Exercise requirements
Give back each line of the material that contains the word "column".

Stored data
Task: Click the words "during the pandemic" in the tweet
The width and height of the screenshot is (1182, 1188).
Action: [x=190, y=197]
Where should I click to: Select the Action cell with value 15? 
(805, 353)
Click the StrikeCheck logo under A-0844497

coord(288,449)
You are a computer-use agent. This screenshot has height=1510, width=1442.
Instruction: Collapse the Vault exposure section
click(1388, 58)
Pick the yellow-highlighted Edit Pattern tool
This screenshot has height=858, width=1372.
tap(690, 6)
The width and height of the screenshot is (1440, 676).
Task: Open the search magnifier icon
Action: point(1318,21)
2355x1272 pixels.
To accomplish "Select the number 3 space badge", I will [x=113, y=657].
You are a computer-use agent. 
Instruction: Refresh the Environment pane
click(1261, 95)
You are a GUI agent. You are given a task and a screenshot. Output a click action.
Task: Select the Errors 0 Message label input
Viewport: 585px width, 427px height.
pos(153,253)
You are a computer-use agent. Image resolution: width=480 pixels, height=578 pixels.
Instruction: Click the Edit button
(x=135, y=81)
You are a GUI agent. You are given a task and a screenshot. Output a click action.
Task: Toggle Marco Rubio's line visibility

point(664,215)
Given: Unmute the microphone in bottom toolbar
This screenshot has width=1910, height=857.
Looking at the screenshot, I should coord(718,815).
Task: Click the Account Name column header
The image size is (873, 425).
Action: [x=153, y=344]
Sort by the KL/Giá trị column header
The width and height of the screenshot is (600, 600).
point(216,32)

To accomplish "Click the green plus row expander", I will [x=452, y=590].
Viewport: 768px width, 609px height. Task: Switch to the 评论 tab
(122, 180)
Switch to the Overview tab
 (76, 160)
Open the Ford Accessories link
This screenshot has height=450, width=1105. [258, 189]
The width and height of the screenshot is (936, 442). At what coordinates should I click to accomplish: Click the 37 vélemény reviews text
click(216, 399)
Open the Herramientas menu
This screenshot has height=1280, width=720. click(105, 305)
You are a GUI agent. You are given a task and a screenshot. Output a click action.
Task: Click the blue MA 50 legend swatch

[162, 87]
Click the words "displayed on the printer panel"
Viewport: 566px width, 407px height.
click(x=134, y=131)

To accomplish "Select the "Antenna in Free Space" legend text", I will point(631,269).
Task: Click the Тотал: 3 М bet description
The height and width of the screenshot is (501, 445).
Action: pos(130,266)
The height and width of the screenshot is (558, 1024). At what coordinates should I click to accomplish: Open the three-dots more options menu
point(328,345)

Final answer
Task: Click the Account Name column header
Sort by the KL/Giá trị column header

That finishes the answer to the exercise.